The critical vulnerability (CVE 2014-8439) in Flash Player for Windows, Mac and Linux was originally mitigated more than a month ago in October 14, 2014 patch release, but a French researcher Kafeine found its exploits in the Angler and Nuclear malware kits after Adobe released a patch, according to security vendor F-Secure.
"The vulnerability is being exploited in blind mass attack. No doubt about it : the team behind Angler is really good at what it does," Kafeine said in a blog post.
The vulnerability allows an attacker to execute arbitrary code due to a weakness in the way a dereferenced pointer to memory is handled.
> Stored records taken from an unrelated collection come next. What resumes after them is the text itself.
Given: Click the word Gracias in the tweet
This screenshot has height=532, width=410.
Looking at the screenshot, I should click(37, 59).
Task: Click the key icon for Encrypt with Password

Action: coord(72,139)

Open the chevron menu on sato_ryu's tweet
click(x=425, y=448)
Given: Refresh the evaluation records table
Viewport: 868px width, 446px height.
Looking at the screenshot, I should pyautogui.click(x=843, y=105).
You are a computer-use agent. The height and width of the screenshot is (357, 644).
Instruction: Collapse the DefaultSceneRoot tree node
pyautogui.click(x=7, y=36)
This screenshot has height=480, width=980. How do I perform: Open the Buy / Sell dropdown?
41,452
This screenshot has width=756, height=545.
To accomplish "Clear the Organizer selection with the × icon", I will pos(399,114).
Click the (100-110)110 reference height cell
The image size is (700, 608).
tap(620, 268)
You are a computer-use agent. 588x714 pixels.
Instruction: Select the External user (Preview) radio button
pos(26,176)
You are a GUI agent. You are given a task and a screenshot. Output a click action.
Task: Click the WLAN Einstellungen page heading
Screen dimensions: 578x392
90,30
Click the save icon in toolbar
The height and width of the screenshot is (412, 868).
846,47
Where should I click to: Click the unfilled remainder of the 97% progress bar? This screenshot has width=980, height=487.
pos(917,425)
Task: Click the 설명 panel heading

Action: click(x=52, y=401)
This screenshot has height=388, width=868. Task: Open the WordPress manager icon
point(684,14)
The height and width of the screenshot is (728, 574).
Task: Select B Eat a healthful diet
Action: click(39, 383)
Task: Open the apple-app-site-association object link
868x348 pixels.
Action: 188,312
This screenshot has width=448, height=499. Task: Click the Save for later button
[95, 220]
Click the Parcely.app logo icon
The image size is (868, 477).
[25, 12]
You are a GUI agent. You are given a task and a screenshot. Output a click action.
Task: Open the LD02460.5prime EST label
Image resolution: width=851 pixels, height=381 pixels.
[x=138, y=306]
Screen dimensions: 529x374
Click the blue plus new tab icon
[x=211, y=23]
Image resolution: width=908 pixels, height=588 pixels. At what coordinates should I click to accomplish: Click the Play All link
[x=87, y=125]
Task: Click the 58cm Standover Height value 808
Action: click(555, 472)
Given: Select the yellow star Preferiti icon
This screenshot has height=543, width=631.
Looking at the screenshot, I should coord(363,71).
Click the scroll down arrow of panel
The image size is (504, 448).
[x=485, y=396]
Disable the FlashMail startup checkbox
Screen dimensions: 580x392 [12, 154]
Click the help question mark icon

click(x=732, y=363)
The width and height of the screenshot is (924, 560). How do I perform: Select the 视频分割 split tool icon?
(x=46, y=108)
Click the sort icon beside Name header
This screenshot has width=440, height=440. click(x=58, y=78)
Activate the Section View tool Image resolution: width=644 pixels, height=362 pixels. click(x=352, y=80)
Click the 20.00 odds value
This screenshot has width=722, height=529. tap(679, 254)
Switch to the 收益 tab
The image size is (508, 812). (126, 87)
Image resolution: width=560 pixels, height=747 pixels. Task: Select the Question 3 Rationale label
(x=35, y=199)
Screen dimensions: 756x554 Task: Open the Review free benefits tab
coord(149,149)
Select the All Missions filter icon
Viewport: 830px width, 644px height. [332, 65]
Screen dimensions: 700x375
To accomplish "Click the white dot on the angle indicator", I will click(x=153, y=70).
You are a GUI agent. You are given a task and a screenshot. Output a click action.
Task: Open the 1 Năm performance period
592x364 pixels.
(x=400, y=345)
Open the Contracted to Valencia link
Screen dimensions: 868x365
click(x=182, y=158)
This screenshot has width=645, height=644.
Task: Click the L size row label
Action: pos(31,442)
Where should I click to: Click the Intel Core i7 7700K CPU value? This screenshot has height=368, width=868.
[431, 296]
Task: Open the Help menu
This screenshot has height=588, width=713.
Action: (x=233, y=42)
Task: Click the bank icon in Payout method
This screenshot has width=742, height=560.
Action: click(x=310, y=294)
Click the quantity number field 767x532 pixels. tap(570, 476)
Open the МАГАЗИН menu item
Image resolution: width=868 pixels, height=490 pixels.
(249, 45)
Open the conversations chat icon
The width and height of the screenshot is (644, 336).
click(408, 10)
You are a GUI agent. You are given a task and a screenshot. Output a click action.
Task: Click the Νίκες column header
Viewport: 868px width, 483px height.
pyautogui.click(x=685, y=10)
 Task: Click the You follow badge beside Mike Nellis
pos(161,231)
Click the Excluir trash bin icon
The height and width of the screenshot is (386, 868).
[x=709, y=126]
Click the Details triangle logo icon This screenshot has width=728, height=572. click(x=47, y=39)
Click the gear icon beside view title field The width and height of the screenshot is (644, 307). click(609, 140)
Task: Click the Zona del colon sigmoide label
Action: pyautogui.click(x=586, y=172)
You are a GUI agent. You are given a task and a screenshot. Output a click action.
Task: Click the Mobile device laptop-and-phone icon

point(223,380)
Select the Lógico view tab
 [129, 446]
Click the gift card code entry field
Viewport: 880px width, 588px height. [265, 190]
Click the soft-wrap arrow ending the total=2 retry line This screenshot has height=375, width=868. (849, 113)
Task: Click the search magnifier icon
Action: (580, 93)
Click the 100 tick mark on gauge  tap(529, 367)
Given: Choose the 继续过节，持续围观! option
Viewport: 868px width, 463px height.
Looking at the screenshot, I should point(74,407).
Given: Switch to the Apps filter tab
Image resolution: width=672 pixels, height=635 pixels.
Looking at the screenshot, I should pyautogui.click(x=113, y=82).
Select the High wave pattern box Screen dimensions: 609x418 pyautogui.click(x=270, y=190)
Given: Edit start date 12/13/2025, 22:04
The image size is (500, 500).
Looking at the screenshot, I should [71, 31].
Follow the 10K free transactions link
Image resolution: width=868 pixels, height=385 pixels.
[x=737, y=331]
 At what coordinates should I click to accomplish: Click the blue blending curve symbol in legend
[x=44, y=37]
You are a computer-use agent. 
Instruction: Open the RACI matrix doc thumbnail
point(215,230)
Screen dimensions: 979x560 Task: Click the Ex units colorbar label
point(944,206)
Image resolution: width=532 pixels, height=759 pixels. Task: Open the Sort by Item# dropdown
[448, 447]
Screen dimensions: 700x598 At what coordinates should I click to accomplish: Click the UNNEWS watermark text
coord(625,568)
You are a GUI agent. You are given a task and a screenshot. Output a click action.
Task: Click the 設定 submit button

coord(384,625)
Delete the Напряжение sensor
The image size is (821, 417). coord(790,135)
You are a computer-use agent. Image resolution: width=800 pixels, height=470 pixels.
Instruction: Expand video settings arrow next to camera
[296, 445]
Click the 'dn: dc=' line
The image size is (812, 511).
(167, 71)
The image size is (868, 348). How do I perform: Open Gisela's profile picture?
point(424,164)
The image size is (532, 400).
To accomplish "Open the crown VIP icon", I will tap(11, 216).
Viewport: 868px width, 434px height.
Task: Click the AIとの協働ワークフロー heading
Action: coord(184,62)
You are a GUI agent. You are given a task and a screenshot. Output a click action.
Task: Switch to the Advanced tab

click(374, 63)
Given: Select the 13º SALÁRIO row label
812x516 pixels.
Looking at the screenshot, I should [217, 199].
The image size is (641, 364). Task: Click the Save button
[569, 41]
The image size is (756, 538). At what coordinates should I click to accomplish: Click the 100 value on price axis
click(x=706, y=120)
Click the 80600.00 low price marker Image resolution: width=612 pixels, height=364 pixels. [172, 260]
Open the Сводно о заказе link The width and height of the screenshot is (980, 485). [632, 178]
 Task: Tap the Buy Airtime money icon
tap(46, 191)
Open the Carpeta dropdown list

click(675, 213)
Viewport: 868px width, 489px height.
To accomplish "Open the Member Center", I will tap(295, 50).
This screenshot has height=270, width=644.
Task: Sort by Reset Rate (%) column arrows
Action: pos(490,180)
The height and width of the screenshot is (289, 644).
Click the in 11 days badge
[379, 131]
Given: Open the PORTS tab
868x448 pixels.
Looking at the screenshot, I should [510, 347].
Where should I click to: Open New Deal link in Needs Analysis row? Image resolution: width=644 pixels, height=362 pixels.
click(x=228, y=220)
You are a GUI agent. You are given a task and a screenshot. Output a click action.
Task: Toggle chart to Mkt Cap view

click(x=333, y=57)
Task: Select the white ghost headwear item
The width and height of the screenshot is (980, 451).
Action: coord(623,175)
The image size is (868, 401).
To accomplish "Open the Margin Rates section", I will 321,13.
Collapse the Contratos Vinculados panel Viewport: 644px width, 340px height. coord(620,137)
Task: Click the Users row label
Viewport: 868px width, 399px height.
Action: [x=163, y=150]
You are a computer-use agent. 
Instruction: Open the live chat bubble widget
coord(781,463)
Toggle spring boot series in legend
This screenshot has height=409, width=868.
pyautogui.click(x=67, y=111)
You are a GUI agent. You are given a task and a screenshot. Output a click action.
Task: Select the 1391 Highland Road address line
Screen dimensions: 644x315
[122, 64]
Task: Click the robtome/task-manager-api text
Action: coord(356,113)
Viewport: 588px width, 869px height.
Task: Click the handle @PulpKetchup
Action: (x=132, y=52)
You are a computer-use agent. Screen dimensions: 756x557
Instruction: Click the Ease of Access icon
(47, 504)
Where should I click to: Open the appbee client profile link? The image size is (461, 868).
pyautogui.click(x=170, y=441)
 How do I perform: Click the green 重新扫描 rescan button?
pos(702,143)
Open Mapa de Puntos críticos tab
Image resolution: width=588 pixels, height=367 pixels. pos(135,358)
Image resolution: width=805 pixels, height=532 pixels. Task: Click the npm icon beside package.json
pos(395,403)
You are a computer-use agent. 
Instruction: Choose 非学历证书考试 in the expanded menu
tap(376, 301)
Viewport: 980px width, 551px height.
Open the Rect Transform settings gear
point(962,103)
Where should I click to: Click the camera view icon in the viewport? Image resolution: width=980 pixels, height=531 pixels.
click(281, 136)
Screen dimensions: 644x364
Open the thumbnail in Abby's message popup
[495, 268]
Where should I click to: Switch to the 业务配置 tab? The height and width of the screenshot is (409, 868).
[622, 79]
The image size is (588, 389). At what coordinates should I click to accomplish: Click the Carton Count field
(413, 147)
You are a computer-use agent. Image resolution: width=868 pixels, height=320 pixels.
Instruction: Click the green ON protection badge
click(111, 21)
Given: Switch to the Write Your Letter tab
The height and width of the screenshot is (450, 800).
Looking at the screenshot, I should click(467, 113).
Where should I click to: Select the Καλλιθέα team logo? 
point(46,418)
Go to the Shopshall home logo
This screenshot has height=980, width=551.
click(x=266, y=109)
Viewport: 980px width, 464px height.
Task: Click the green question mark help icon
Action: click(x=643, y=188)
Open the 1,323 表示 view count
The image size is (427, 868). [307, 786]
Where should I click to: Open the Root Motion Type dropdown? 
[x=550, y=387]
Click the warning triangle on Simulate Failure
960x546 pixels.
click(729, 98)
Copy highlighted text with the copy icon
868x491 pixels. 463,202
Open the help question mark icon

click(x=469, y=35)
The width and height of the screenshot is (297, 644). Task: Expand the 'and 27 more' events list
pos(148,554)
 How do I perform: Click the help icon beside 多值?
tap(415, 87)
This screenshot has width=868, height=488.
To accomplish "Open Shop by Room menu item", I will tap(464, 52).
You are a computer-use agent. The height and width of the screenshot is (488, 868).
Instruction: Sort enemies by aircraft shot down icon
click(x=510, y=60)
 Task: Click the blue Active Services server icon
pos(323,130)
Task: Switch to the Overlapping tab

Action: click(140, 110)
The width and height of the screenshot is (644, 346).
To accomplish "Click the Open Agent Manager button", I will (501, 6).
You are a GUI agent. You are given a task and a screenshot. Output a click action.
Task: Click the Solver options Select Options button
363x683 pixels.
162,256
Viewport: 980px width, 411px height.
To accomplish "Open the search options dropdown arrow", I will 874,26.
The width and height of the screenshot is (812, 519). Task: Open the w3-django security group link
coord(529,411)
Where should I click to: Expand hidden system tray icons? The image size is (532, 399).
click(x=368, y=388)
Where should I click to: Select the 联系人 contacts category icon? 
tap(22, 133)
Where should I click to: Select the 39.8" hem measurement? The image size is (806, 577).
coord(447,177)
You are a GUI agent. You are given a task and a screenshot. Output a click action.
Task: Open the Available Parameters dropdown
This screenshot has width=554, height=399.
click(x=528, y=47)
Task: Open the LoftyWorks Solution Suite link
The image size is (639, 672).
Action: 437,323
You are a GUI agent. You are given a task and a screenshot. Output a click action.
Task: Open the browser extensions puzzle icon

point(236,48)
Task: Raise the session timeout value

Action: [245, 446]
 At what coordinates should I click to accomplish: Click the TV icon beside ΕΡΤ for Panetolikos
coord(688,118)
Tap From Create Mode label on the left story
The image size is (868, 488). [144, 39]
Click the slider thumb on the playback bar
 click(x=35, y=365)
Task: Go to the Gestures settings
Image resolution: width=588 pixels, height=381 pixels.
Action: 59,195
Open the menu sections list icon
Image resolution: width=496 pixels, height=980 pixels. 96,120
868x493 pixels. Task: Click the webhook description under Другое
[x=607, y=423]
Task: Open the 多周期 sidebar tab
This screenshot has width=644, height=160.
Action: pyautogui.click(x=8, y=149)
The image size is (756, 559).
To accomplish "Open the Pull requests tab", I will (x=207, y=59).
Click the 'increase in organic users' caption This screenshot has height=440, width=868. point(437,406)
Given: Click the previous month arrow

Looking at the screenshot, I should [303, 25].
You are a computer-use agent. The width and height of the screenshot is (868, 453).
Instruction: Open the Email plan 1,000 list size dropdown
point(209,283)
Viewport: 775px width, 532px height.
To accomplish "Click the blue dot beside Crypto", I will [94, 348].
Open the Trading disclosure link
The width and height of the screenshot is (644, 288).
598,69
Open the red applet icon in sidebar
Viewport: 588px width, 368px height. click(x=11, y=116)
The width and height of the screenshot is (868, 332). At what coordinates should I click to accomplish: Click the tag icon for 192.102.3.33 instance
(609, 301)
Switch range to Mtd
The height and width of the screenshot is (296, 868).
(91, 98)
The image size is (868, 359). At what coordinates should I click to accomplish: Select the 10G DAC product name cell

An attacker could serve a specially crafted Flash file to trigger the vulnerability, which would lead to the execution of attacker's code in order to take control of a target system.
Cybersecurity

Adobe rated the vulnerability as critical and recommended users and administrators to update their software on Windows, Mac OS X and Linux systems to the latest iteration as soon as possible.
"We considered the possibility that maybe the latest patch [from October] prevented the exploit from working and the root cause of the vulnerability was still unfixed, so we contacted the Adobe Product Security Incident Response Team," Timo Hirvonen, a senior researcher at F-Secure, wrote on Tuesday.
"They confirmed our theory and released an out-of-band update to provide additional hardening against a vulnerability in the handling of a dereferenced memory pointer that could lead to code execution."
According to the recent security bulletin, Adobe has released the latest update for its Flash plugin, version 15.0.0.239 for Windows and Mactintosh users, version 13.0.0.258 for those that use the Adobe Flash Player Extended Support Release, and version 11.2.202.424 for Linux users.

Microsoft will soon be releasing security updates for Internet Explorer 10 and 11 and Google will be releasing for Chrome to fix the Flash Players embedded in them.

This will be Adobe's second attempt to snap shut this particular security vulnerability in Flash, and the company said the updates for the Windows, Linux and Apple OS X versions of Flash Player will "provide additional hardening" against the previous CVE-2014-8439 flaw that was patched in the past.

In order to know the version of Flash Player you are running currently, visit the About Flash Player page. Users can update the latest iterations from Adobe Flash Player Download Center, or via the update mechanism within the product when prompted.